For all my fine words about design, I’ve been quite silent about one very ugly subject: legacy systems. There are very few greenfield designs in this business, ones where you get to build everything from scratch. We rarely have that luxury. There’s often some Paleolithic mainframe off in a corner somewhere, one that contains a database vital to the project, but you can’t talk to it securely because there are no COBOL implementations of TLS. What then? As it turns out, our analytic tools still work, but there will generally be more need for additional components.

Again, we start by assessing trust patterns. Do we trust the legacy systems or the path to them? Not infrequently, the answer to both questions is “no”; however, you will have neither the budget nor the time nor the authority to touch the systems. (Even if you had unlimited budget and authority, “do not touch” is probably the right answer. If you tried to rewrite every legacy system your project relied upon, the resulting disaster would make a lovely case study for a software engineering class. The system would end up far too large and far too complex to even work.) The best you can do is treat the legacy systems the way you would other unpleasant but necessary components (such as the NOC): they exist, you have to talk to them, and they have certain immutable properties. Your job is to engineer around the potential insecurity.

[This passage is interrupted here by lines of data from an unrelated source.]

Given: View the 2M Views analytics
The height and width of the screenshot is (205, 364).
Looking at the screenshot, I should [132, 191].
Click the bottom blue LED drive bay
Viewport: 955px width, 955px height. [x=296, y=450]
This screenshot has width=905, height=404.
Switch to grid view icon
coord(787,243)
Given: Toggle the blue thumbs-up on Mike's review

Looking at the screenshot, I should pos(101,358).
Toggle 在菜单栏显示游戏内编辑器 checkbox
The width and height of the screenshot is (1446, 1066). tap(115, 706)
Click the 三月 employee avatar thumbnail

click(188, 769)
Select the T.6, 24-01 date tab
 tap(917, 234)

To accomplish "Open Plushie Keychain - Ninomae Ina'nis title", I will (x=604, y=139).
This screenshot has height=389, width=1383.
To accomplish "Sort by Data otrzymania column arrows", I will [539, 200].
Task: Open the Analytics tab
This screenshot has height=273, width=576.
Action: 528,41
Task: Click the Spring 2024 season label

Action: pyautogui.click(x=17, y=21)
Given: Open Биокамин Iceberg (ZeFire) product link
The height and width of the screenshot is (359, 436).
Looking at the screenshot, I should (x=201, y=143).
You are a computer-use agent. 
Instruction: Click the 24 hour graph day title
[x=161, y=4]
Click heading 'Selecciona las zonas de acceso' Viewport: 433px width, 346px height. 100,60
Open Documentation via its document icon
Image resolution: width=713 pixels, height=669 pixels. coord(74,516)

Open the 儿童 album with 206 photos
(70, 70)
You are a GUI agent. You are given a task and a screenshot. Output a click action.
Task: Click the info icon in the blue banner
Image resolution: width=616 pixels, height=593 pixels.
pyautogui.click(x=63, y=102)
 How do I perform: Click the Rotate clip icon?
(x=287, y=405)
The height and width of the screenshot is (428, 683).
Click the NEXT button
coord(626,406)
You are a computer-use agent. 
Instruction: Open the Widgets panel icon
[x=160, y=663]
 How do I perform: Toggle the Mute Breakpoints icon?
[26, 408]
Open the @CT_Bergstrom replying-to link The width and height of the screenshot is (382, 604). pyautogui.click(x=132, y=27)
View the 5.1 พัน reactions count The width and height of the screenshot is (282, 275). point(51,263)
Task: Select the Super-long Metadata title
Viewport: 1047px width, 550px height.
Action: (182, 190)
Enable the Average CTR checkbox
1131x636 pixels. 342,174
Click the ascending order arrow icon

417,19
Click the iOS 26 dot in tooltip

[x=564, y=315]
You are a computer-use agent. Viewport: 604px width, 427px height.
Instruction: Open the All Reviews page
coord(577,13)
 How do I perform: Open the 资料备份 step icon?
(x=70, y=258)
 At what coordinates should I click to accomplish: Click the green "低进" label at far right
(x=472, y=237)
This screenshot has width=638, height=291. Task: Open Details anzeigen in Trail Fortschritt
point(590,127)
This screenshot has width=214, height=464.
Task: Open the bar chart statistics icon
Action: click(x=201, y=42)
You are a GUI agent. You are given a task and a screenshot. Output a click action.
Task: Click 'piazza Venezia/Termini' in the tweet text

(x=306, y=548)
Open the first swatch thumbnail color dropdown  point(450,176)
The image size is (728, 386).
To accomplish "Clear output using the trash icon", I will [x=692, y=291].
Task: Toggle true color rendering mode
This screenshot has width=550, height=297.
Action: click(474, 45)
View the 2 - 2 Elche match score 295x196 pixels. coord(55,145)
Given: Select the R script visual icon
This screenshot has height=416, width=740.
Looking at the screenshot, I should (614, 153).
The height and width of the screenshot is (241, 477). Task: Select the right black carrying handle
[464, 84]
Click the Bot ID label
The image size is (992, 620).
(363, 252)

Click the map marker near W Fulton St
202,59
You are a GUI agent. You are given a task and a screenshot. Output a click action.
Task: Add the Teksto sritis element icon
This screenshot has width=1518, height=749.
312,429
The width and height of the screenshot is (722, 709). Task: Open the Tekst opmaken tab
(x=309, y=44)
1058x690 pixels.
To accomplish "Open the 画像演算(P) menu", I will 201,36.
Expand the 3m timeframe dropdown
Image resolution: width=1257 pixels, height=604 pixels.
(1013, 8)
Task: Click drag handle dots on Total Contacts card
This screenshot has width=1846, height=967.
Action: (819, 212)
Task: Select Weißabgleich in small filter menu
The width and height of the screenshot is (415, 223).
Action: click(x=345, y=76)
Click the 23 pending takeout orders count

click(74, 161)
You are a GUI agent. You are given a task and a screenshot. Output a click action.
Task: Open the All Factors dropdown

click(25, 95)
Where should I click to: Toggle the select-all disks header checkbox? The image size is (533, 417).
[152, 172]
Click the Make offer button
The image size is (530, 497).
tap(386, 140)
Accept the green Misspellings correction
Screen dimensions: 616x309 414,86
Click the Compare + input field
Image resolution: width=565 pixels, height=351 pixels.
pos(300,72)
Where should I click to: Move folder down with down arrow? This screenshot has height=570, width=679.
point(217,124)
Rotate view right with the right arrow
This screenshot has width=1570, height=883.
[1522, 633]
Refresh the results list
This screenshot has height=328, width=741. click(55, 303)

The best answer, in general, is a front end or proxy that you control. This box, which has known and acceptable properties, is the only one allowed to talk or listen to the legacy system. In essence, it’s a proxy firewall that provides protection in both directions. It’s not unreasonable to add some extra functionality, such as syntactic transformations like converting from XML to a punch card-oriented format, but that should be done with care: adding too much extra complexity to a security box always weakens it. Bear in mind, though, that this sort of conversion still has to be done somewhere. This is a difficult architectural decision: is this a legacy system interface box, a security gateway, or both? There are sound reasons for saying “both,” but that in turn implies a need for care in just how this box is implemented. Should technologies like sandboxing be used?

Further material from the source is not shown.